征夷大将軍として世を治めても、歯の痛みは治まらなかった源頼朝
鎌倉に幕府を開き、日本で初めて武士の世を築き上げた征夷大将軍・源頼朝。圧倒的戦力差のあった平氏に1度は滅亡寸前まで追い込まれながら、しぶとく生き残り徐々に戦力を拡大。最終的に壇ノ浦の戦いにて平氏を滅ぼした非常に優秀な人物……なのですが、弟にして平氏打倒の功労者、現在でも多くの人から愛されている源義経を討伐したことから、あまり人気が高くないのが悲しいところ。
そんな頼朝ですが、最期についてはハッキリとわかっていません。一般に知られる落馬説から、糖尿病説、脳梗塞説、暗殺説など諸説あり、真相は謎に包まれています。しかし、確実に言えるのは、「頼朝は歯周病に苦しんでいた」ということです。

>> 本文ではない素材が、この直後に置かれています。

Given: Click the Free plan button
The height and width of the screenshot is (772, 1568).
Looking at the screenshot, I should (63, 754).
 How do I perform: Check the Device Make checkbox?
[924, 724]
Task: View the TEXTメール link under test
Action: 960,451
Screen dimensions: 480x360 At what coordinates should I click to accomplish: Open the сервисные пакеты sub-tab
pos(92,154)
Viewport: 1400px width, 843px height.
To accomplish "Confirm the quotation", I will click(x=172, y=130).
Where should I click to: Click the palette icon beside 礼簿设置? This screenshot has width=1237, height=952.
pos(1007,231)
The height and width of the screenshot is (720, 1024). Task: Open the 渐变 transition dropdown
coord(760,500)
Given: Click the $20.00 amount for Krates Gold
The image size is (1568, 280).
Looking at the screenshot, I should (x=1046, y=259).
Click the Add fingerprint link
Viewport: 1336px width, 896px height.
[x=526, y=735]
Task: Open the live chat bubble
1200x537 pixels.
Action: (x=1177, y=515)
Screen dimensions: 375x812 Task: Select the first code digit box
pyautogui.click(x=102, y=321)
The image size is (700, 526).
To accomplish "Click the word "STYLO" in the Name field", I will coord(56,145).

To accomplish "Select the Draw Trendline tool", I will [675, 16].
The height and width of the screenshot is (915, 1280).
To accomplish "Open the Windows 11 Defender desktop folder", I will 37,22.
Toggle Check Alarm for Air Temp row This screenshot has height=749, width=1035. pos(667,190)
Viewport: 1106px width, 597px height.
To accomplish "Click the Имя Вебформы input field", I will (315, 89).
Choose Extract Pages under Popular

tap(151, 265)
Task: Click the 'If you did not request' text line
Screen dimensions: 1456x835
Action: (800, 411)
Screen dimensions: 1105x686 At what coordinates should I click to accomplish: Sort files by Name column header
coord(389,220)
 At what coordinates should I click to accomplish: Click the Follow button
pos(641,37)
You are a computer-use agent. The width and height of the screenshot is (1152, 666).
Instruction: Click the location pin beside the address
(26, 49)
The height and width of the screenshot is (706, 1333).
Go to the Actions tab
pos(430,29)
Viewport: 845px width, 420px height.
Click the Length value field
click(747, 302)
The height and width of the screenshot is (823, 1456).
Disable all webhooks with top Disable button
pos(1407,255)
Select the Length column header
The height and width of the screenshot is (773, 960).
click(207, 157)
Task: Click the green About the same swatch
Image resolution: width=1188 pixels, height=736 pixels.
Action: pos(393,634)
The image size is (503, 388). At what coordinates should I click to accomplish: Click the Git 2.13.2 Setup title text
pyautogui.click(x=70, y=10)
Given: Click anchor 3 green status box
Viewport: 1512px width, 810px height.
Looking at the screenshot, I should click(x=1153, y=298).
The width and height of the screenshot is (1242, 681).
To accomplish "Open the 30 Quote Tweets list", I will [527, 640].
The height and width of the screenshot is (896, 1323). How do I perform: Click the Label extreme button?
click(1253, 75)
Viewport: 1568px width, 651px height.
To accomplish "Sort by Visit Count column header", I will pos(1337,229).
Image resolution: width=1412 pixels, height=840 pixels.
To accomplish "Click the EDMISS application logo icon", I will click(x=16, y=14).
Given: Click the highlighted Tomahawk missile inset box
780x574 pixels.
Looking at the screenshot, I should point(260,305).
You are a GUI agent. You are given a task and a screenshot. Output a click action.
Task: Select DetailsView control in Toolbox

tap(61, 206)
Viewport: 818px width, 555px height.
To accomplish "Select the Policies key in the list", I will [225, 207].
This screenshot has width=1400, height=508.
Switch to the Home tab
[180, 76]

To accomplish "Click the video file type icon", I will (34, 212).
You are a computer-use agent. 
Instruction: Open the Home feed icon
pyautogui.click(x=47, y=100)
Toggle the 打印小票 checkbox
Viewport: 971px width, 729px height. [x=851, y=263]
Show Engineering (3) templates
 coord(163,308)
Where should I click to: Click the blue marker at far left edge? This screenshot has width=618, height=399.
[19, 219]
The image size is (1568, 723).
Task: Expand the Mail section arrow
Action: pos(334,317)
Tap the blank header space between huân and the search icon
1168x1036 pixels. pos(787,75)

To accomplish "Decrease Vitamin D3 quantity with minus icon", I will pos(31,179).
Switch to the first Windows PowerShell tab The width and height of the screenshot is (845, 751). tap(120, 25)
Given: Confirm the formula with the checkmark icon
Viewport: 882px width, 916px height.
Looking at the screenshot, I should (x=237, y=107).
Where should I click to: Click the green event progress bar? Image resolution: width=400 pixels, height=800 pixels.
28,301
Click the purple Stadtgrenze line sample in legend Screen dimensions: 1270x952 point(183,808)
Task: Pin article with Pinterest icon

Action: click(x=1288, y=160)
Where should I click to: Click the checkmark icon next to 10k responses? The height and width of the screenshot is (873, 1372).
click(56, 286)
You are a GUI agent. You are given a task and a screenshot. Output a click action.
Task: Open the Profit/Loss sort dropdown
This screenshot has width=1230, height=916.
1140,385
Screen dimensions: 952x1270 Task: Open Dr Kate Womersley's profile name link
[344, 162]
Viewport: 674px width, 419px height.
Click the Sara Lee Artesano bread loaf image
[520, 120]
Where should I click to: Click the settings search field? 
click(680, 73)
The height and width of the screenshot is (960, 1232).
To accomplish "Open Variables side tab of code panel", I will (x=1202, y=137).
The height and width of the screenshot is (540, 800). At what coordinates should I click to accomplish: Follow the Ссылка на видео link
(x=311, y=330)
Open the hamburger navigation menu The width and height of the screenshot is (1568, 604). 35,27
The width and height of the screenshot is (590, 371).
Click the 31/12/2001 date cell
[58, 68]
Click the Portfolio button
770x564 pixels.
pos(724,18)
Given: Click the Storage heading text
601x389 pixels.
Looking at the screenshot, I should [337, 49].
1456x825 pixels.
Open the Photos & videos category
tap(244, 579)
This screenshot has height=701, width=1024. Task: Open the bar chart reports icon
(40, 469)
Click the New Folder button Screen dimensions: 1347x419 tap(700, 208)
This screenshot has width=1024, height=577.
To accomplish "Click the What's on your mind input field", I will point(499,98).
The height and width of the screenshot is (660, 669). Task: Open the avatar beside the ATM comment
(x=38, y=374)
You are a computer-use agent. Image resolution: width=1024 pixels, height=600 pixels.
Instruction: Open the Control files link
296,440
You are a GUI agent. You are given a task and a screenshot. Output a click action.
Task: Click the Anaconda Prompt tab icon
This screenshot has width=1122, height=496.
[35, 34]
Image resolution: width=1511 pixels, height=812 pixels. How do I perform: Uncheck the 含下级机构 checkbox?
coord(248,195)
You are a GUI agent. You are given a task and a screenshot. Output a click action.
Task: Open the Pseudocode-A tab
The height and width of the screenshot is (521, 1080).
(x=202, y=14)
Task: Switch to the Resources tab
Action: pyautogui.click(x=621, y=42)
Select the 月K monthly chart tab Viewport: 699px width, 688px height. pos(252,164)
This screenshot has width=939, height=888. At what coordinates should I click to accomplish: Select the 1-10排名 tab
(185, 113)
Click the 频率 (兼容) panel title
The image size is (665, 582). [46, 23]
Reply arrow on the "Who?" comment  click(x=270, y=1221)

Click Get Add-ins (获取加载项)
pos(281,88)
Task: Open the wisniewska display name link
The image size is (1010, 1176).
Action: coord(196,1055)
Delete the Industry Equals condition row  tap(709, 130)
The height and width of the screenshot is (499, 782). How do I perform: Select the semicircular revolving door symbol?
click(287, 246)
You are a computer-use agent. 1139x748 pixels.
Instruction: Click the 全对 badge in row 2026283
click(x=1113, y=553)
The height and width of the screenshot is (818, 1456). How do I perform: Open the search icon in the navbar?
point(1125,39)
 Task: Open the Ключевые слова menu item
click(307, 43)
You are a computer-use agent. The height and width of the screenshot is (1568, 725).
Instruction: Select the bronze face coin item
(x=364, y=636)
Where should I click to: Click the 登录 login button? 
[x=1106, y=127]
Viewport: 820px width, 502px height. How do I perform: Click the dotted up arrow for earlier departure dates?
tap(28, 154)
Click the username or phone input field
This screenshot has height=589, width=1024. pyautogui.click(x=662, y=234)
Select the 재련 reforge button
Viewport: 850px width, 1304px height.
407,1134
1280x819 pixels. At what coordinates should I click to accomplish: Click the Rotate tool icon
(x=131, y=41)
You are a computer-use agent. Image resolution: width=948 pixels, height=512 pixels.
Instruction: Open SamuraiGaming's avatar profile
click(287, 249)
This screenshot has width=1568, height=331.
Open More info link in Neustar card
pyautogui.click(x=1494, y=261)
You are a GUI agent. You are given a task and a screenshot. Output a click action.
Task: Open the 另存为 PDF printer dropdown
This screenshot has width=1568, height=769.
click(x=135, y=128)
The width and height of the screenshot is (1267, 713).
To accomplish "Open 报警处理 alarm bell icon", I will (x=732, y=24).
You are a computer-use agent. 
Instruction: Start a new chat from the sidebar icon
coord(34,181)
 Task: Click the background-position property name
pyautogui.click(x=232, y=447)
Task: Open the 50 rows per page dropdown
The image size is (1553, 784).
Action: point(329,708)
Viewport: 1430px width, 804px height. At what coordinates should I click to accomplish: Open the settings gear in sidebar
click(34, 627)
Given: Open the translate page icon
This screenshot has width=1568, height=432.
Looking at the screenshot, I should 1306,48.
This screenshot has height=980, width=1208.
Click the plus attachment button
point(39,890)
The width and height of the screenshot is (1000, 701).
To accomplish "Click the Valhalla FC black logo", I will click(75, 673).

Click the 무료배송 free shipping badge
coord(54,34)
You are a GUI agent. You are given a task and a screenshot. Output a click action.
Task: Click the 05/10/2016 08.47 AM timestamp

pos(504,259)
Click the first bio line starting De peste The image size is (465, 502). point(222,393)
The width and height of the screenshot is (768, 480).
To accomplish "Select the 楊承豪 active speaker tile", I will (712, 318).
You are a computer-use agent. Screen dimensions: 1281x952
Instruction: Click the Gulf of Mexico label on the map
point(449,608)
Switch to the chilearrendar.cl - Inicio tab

その記録は、鎌倉時代に作成された歴史書『吾妻鏡』に残されています。
『吾妻鏡』によれば1194年8月22日に「将軍家聊か御不例、御歯労と。これに依り雑色上洛し良薬を尋ねらると」とあり、同年9月26日には「歯の御労の事、療治を京都の医師に尋ねられんが為、態と飛脚を立てらるる所なりと」という記載があるなど、頼朝が歯の病に苦しみ、治療法を京都の医師に尋ねていることがわかります。
歯周病は頼朝の死因の1つと考えられている糖尿病や脳梗塞とも密接に関係しているため、頼朝の命を奪った原因の根底にはお口の不健康があったのかもしれません。頼朝ほどの勇ましい武家の棟梁であっても、歯周病には勝てなかったのです。